One of London’s largest FE colleges, and a former outstanding one, has crashed to a grade four Ofsted rating.

LeSoCo, a 17,600-learner college in South London, has been graded inadequate after its latest inspection, less than two months ago.

While we fully accept the need for improvements in some areas of our teaching and learning provision, we do not recognise the grading of the college as inadequate and will appeal,”

The education watchdog’s report criticised poor teaching in engineering and foundation English and maths, as well failing to get enough apprentices through their training on time.

Among the criticisms was that the “teaching of functional skills is inadequate. In most subject areas teachers do not use the results from the initial assessment to inform the planning of learning”.

It is not yet known if the outcome is bad enough to prompt a visit from FE Commissioner David Collins, however, the college, which has a current Skills Funding Agency allocation of £26.2m, could be facing the boot from high-performing colleges’ body, the 157 Group.

Principal Maxine Room told FE Week she “did not” recognise the grading and would appeal. “While we fully accept the need for improvements in some areas of our teaching and learning provision, we do not recognise the grading of the college as inadequate and will appeal,” she said.

The college was formed of a merger in 2012 between Lewisham College — rated outstanding in 2006, before dropping to satisfactory (a grade three and now termed ‘requires improvement’) in 2012 — and Southwark College, which was graded inadequate in December 2011.

However, Ofsted said the college management of the merger had been a strength, but it nevertheless got a grade four result overall and also in the teaching, learning and assessment headline field. It was deemed to require improvement on outcomes for learners and leadership and management.

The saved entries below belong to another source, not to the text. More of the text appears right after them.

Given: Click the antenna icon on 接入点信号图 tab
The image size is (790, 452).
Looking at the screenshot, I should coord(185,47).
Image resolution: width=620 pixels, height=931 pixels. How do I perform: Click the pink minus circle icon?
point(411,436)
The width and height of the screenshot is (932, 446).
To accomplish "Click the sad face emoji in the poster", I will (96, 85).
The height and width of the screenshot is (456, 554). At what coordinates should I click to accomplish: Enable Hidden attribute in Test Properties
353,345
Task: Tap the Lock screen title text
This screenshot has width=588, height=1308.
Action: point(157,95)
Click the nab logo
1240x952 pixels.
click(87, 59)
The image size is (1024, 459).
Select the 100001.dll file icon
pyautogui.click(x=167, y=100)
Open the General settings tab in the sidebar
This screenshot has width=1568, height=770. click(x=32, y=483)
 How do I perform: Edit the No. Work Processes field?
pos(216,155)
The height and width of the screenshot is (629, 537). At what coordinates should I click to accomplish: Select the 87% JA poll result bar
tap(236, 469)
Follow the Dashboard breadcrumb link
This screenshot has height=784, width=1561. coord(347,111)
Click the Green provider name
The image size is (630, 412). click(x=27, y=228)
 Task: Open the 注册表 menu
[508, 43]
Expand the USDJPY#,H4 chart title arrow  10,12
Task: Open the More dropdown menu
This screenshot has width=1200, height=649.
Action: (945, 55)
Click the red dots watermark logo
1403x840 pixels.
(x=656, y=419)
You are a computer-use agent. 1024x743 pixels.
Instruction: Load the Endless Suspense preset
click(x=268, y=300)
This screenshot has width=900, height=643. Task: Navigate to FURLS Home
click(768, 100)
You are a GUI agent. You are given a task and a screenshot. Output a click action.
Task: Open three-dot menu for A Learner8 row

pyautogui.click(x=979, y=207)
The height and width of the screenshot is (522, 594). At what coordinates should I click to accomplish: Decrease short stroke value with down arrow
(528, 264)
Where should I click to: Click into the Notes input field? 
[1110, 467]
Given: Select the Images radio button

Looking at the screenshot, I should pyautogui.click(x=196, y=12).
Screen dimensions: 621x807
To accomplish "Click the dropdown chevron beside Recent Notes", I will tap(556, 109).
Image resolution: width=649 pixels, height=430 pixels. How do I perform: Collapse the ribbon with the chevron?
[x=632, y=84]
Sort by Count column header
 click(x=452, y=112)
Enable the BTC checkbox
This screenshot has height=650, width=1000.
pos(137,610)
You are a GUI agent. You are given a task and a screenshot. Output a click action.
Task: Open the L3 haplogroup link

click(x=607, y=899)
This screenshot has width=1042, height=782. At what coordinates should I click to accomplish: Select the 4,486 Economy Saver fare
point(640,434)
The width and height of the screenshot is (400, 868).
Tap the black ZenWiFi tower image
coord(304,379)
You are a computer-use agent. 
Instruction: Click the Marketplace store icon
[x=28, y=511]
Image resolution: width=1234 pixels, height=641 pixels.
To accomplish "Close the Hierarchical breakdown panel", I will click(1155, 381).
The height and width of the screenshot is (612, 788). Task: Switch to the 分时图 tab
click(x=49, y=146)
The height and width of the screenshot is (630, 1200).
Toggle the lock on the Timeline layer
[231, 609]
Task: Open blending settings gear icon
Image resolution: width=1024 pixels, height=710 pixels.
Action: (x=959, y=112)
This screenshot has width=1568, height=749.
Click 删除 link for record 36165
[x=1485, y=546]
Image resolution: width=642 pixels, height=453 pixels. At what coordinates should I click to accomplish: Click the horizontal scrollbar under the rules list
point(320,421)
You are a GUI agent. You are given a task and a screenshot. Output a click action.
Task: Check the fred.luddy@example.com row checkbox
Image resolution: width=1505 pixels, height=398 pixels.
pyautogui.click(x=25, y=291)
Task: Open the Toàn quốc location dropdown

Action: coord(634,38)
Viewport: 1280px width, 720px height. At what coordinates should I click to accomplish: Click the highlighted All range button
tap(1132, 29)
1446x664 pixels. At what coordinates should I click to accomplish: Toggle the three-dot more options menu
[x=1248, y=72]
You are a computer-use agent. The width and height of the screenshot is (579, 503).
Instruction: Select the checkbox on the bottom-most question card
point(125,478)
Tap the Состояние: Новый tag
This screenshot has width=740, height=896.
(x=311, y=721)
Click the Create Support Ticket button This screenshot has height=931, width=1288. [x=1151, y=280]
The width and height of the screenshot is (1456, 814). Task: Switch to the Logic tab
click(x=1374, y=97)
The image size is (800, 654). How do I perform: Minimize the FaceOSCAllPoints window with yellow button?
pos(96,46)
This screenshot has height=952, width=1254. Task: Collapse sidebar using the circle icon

The Ofsted report said: “Staff do not set learning targets for learners or track their progress effectively. Tutorials are often unproductive [and] many learners cannot

recall when they last received a tutorial, when they were given individual targets relating to their qualification, or when they had a discussion about issues such as attendance.”

Ms Room said she was “devastated” by the outcome of the inspection and criticised the way the report appeared to let poor performance in English and maths bring down the college’s overall rating. “If you look at the proportionality of the grading, 80 per cent of the provision was grade two, and 20 per cent was grade three and four,” she said.

“The weighting on English and maths has overweighed the rest of the provision, and that is what we think is unfair.” Ms Room also said the college had a post-inspection action plan in place and that a number of visiting tutors had been removed in the past year because of poor performance.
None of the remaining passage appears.